Our garage had been painted and repainted many times. At this point, it sported a dark blue border with lighter blue checkered squares. Dad's car fit nicely inside the garage, hiding from the snow and the salt of the road. My car, the blue Oldsmobile in front of the Budway's house can be seen in the photo shivering and sad.
Fast forward a decade, and I have moved to sunny California (perhaps due, in part, to those frigid winters).
I enrolled myself in an Acrylic Painting class at the College of Marin.
The instructor told us to bring a photo to class that we wanted to paint, so I brought (you guessed it) the one above.
520 Hastings Street, a winter view.
The painting, which took me eight weeks to finish:
A copy of it hangs proudly in my parent's home and has been shown to probably everyone who has walked into that house. The original hangs in my living room here on Maui, and I just took it down to take a picture of it, to share it with you.
Notice the similarities between it and the actual photo.
Also, note the differences, some of which were intentional (like the Budway's yellow lighted windows) and some were not (the windows being much larger, too large, in the painting).
Painting the house brought back memories for me, as it does now, even just looking at the painting.
Fast forward another 15 years and here I am, sitting at my computer on an island in the middle of the Pacific, looking at pictures of Hastings Street on Google Maps.
The current view of my house from the street that initially puzzled me was this one:
Ummm... I see the "bush," but where is the house?
I walked down the street, with my little Goggle guy, and looked at the house from several angles, never getting much of a glimpse of the actual house. It was all bush.
This bush had grown untrimmed far too long.
[Insert smarmy seventies porn jokes here].
I put two pix together to give a more panoramic view, but it only served to prove that the "bush" had now completely obscured any street view of the house.
Privacy was one thing, wilderness living, quite another.
|What did Dad feed the bush?|
I had actually toyed with the idea of repainting the house scene, but the bush took away any of those notions. It would be a strange and curious painting, that would take some explaining.
I walked the street in Googlevision, looking up and down the hill.
|Up Hastings Street|
|Down Hastings Street|
In the downward view, you can catch a glimpse of the house dwarfed behind the foliage. My Dad's Toyota Camry sits alone outside the house, keeping guard.

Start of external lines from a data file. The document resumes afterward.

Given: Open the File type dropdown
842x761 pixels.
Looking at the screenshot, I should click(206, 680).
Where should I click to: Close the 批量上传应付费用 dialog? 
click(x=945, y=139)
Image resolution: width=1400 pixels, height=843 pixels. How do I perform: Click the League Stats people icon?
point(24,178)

Yesterday, I spoke with my parents on the phone and I mentioned during the conversation that I was able to see the house on my computer.

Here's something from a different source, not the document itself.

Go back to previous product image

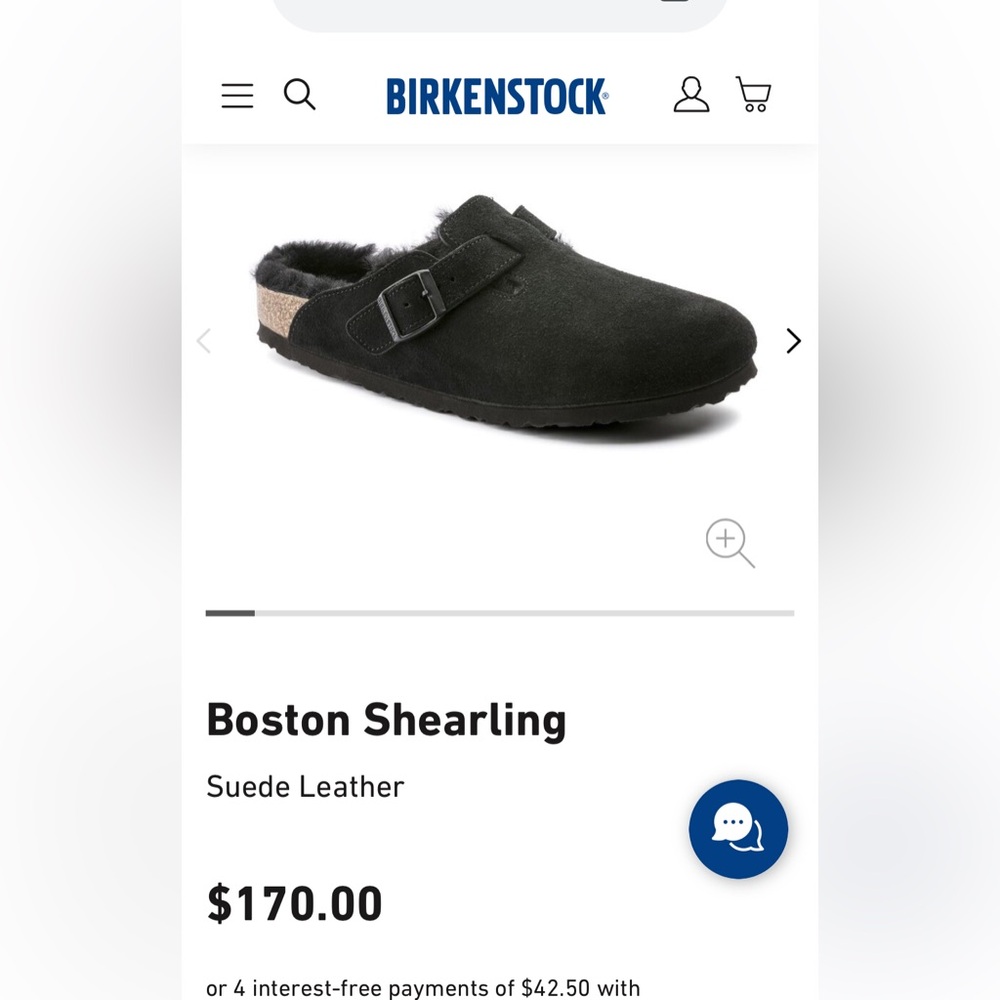coord(204,341)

I asked my Dad when the bush had gotten so big.
He said that it was always big, and that it was a tree, not a bush.
I asked him if he ever considered trimming it.
He replied that they liked the privacy that it afforded them, and that they spent hours watching, and enjoying, the birds right outside their picture window. They put feeders in the bush (tree?) so that they could watch the Cardinals and Blue Jays fight it out with the squirrels.
I mentioned to them that while I was on Google, I took a walk around the neighborhood. From our house, I went up the street, click by click, until I got to Linden Elementary school. I stopped to look at my friend Mark's house at the top of the street, and I took the alley (which now appears creepy and old with it's cobblestones).
Dad suggested I move home and that I could do it every day, if I wanted to.
Sadly, I don't want to.
Nowadays, your memories can be spot checked.
You can relive your childhood by walking the same path.
A google walk might do you good. Clear some cobwebs.
Go back and look at your childhood home.
Stroll your street, and note the changes.
Or, better yet, come visit me.
(But, if you do it virtually, we can't go snorkeling and I can't cook you dinner).